Imagine a short write from one thread racing with a large write from another thread. If the runtime does no synchronization around the short write, it could land in the middle of the large write. It might be possible to use atomic scalars in some clever way to prevent that from happening, without needing to take a full-fledged mutex around the short writes in the uncontended case, but I don't see how to do that off the top of my head and I'm not sure it would wind up being enough cheaper to be worth the design work—the cost of locking a well-designed mutex in the uncontended case is already just a single compare-and-swap.

Also, If I'm reading the spec correctly, POSIX requires this behavior only for pipes [search the page for "PIPE_BUF"]; not for regular files, terminals, sockets, or character devices. That means we would have to check what stdout actually is before enabling this optimization, and we'd have to decide on some rules for when you are allowed to change what file descriptor 1 points to. (It has to be allowed at least some of the time or some programs become unimplementable.)

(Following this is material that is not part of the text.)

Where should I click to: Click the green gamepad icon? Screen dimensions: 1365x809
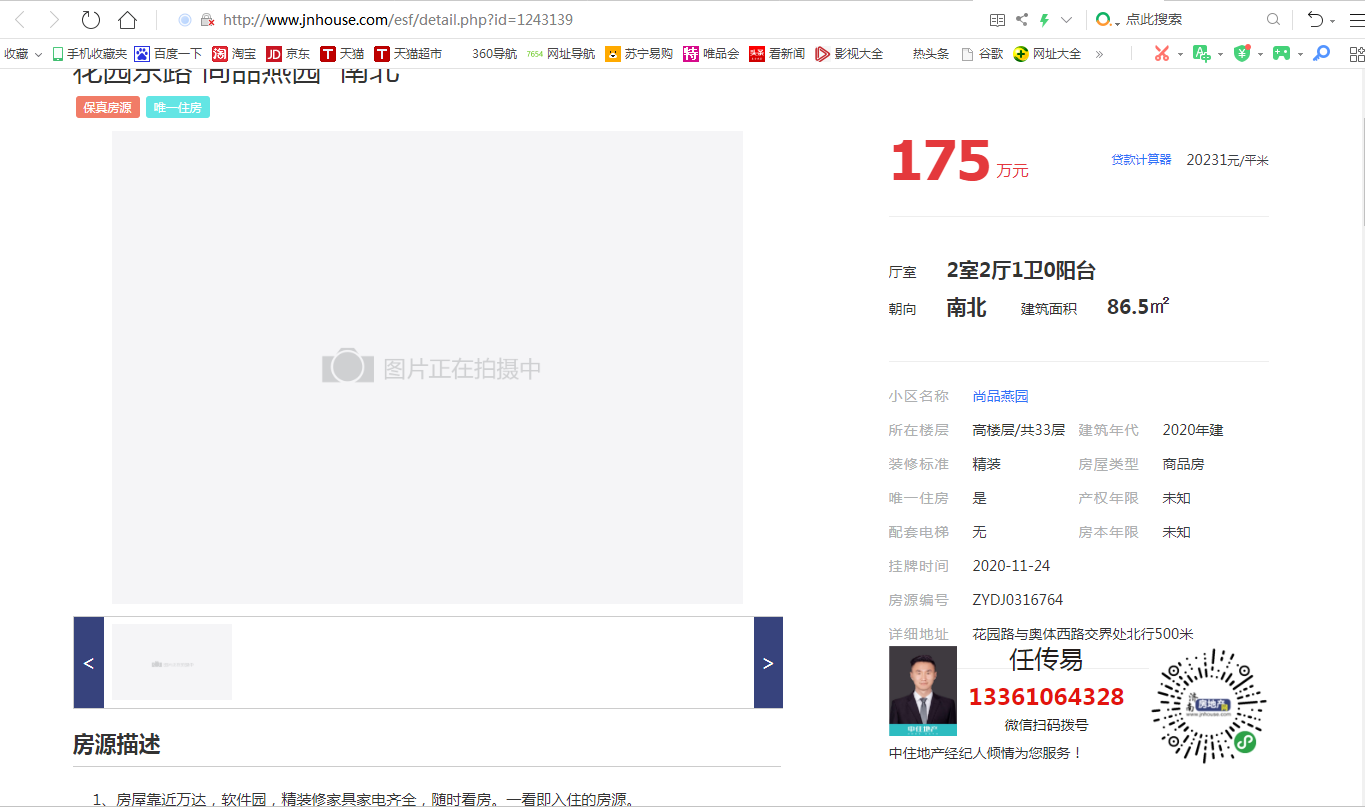(1281, 54)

Also also, I'm inclined to think that Unix-C-style smart autobuffering of stdin and stdout is likely to get us more performance win for our efforts. The semantics of that are: on the first use of either stdin or stdout, you check whether isatty is true for them. If either is a tty, it is line-buffered, otherwise it is fully buffered. If they both refer to the same tty, reading from stdin automagically flushes stdout first; otherwise there is no synchronization between the two. This can be overridden by calling setvbuf. I'd have to think about it a bit more to figure out how to make this fit into the existing Rust I/O API where the bare stdin and stdout are always unbuffered and you have to wrap them in BufReader/BufWriter if you want buffering, but I don't see any reason it couldn't be done.

2 Likes

What's the bare stdout in Rust? Since the default stdout is buffered by std::io::LineWriter.

1 Like

Only if you are writing to a pipe, and stdout may be any kind of file object, although I suppose you could detect and specially handle pipes.

libstdc++ (gcc) actually detects whether pthread is linked and switches between atomic and non-atomic increments/decrements of the std::shared_ptr counter accordingly... and I find it incredibly wacky.

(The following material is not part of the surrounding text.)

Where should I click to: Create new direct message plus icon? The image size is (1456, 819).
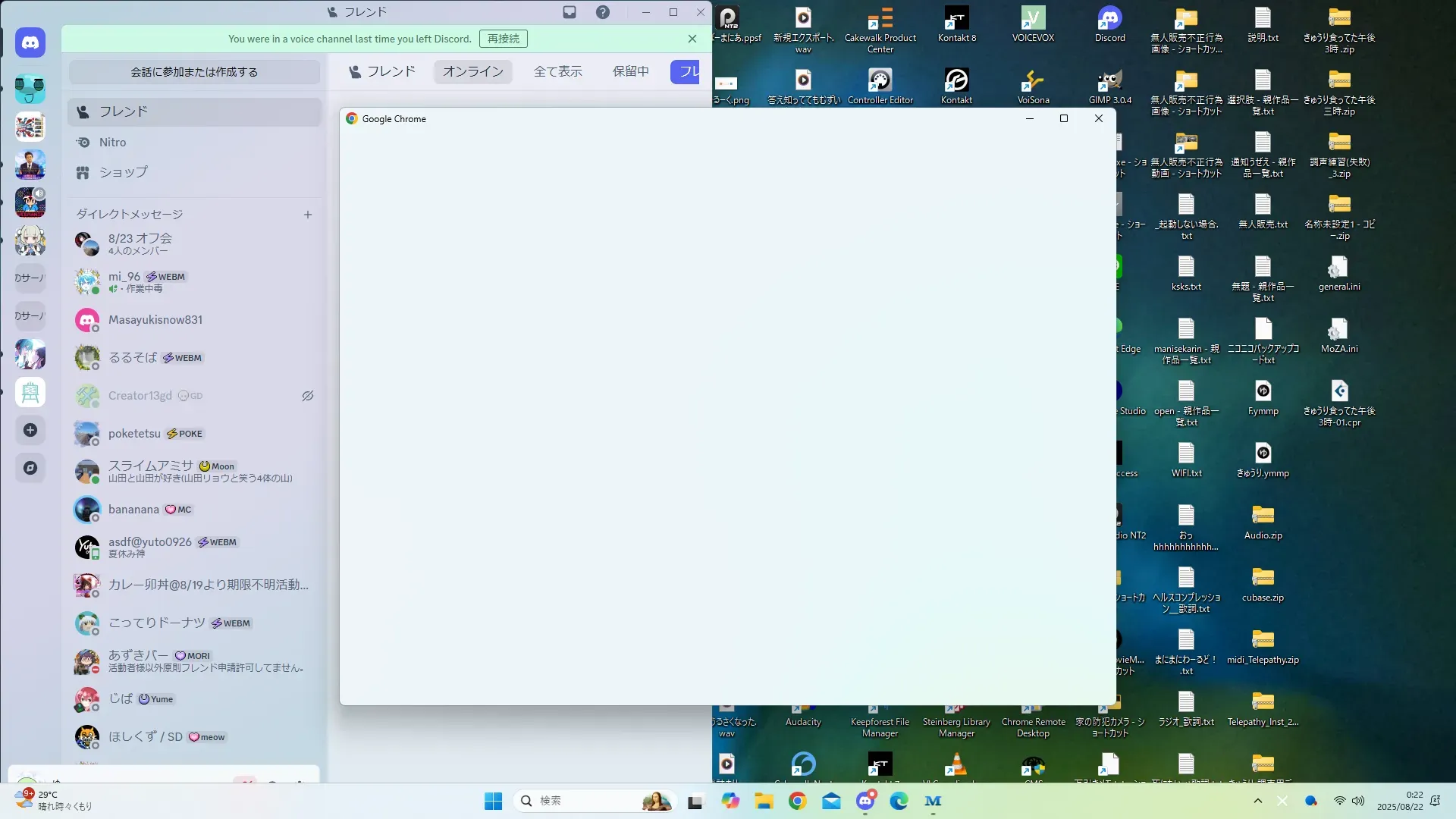(308, 215)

I'm all for high-performance single-threaded Rust programs, but let's do it correctly: use a flag to choose between the two modes, disable thread-spawning and build a special version of std where all atomics compile to non-atomic instructions, ...

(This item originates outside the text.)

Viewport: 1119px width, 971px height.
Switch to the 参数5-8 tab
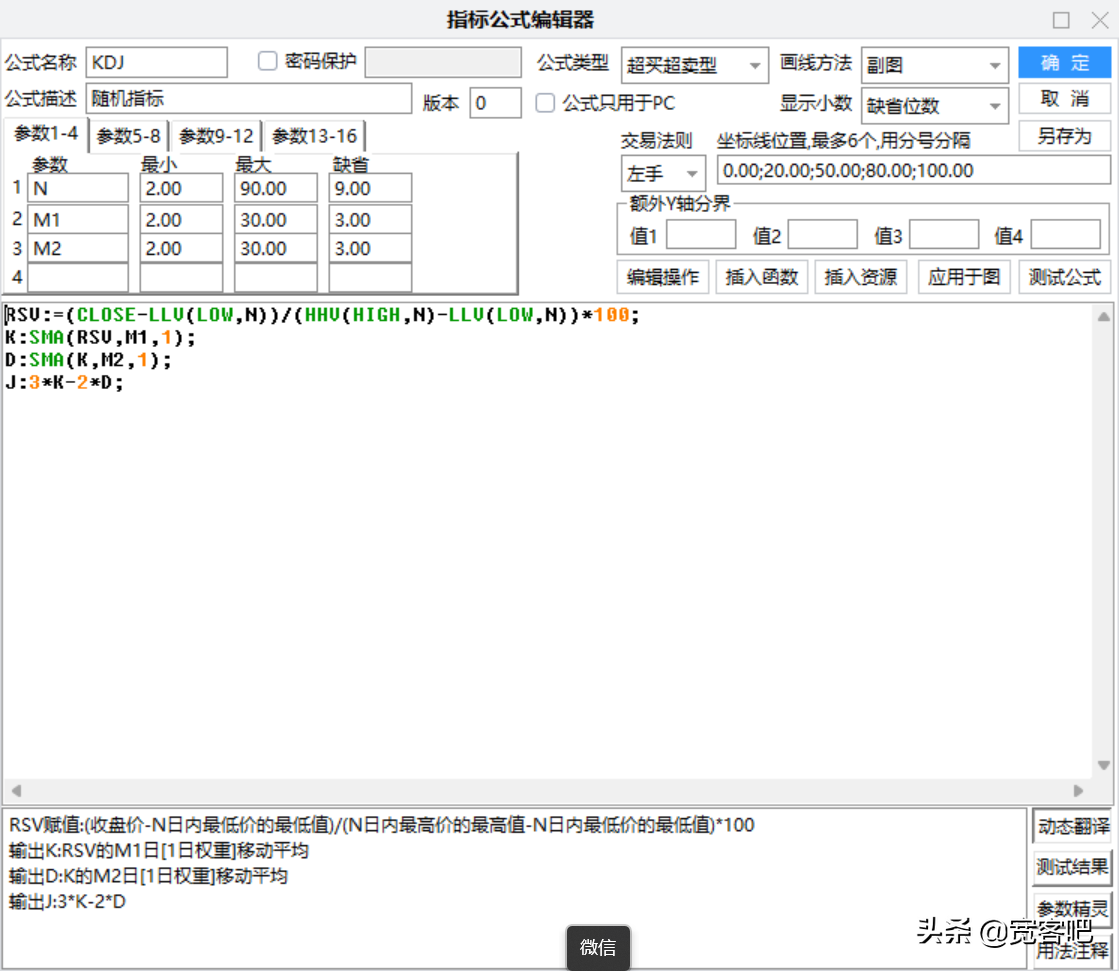128,136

On leetcode I always write this:

const auto io_speed_up =[](){
    std::ios::sync_with_stdio(false);
    cin.tie(nullptr);
    return nullptr;
}();

on top of my C++ programs, and it speeds them up by at least an order of magnitude and often by two orders of magnitude or more. Now that leetcode supports Rust, I see my solutions being orders of magnitude slower than my C++ ones. The Rust standard library does not mention the time and space complexity of its operations pretty much anywhere, so every now and then when something is suspiciously slow I end up having to go back to my C++ solutions and removing that code to make them slower so that I can perform a more apples to apples comparison.

You're right, sorry about that. I mixed up issue 64413 with issue 60673.

It looks like part of what I proposed is already being implemented in PR 64681; the missing pieces are stdin/stdout synchronization and manual overrides.